Matt has a true passion for travel. As someone who has a bad case of the travel bug, Matt travels the world in order to share tips on where to go, what to see and how to experience the best the world has to offer.Also follow Matt on Twitter, Facebook and

10 Responses

  1. Steph

    Totally with you on the mushrooms. So gross.

    Reply
  2. Shanna Schultz

    As a world traveler, I feel sometimes like there is a lot of pressure to visit museums and “like” art. Of course, we visit the biggies (you just can’t miss the Louvre if you are in Paris, or the Vatican Museum if you are in Rome) but we see the highlights and get n with our day, so I can relate to your dislike of art.

    Reply
    • Matt Long

      Yay I’m not an outcast! And you’re right, I do make a point to see the biggies, but spending a day at an art museum just isn’t going to happen.

      Reply
  3. Andi

    I love this series! It’s been fun getting to know you more!

    Reply
  4. Kaylin

    OMG I am TOTALLY with you on the art museum thing. I can wander around the British Museum or any Natural History Museum anywhere, and spend hours and hours going history/archaeology nerdy over it. Put me in the National Portrait Gallery and 20 minutes later, I’m like “Ok, I’m over this now”. Some art I do really like, like Monet (especially after seeing his water lily pond in person), but portraits of generic landscapes and people long dead just bore the life out of me.

    And, I also grew up as a very picky eater! My family made fun of me for ages because the only meat I would eat as a kid was chicken. However, I have learned to like some things that I refused to eat as a kid. For instance, tomatoes. I used to be completely disgusted by the thought of anything made with tomatoes, including tomato sauce, salsa, ketchup… but now I love salsa and pizza. And I find some mushrooms are ok, like the small ones that are chopped up in bits and go in pasta or on top of pizza, but why on earth someone would want to eat a whole big mushroom by itself boggles my mind. Too much weird texture going on there for me.

    Reply
  5. Wes Craiglow

    I second your sentiment about art, Matt. It seems that I somehow get sucked into going to a museum because it’s the thing we’re supposed to do while travelling. Like the trip just wouldn’t be complete without it?! I’d much rather we wandering around outside of the museum, snapping pics of people or hunting for a decent bite to eat. (About which, by the way, I have no limits. Foodie here. I had no idea you were so picky. ha!)

    Reply
    • Matt Long

      Yeah, I’m a pretty finicky eater but am good at coping with it now ;)

      Reply
  6. Sharina

    Am with you for 2. and 3. I am totally not an art fan. I can’t appreciate them. Am alright with museums as that give me insights about the local history and the background as to what makes them waht they are today. I good example is when I visited the War Musuem in Ho Hi Minh City and learnt about their hardship during the Vietnam War. I could then appreciate why they are very competitive in being first line (or rather don’t form a line in a queue).

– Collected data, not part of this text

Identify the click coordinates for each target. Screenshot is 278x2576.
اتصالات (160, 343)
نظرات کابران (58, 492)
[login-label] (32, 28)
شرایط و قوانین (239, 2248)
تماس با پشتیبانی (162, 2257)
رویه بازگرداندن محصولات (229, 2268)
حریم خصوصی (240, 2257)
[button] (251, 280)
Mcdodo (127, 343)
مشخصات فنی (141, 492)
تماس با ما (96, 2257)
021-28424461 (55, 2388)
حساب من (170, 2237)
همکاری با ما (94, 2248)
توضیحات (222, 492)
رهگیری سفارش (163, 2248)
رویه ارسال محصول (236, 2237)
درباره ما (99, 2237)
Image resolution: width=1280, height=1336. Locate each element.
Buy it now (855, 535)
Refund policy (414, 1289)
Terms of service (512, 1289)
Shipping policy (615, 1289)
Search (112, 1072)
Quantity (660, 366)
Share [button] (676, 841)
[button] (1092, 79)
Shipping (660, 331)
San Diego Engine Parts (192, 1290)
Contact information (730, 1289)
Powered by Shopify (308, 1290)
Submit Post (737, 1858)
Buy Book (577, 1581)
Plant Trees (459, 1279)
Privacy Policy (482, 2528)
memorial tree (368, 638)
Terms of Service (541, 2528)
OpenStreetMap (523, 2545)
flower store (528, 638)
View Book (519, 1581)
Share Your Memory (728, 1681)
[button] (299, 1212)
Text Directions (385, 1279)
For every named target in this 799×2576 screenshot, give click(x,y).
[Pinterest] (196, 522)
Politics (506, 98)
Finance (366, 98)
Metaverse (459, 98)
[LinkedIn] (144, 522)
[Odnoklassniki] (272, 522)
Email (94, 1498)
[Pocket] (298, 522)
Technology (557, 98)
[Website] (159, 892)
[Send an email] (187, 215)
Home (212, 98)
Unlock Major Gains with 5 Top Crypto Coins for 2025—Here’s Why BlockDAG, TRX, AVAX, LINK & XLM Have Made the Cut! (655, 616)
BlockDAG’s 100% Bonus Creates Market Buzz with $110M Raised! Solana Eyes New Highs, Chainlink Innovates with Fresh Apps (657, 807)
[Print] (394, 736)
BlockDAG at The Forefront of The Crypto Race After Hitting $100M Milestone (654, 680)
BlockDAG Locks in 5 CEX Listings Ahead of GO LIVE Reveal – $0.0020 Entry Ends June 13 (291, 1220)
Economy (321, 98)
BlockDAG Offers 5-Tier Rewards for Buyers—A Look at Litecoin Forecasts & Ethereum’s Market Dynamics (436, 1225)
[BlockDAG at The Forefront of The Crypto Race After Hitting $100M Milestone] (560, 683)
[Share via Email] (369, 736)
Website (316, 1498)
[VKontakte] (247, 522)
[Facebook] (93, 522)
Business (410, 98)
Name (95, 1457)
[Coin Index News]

    I too have a fear of drowning, but I love watersports!! I wakeboard almost every weekend and I enjoy the occasional snorkeling holidays. This fear of drowning has been THE stumbling block hindering me from taking up diving. I intend to overcome that fear and am now re-learning good swimming and breathing techniques.

    Thanks for sharing this insights about you, Matt. Yes, we read your blog because we like your travel styles.

    Reply
    • Matt Long

      Thank YOU for sharing too Sharina, I appreciate you opening up! About diving, part of me wants to learn and the other part wants to sit on the beach with a Mai Tai. :) Who knows, maybe I’ll give it a go in 2014!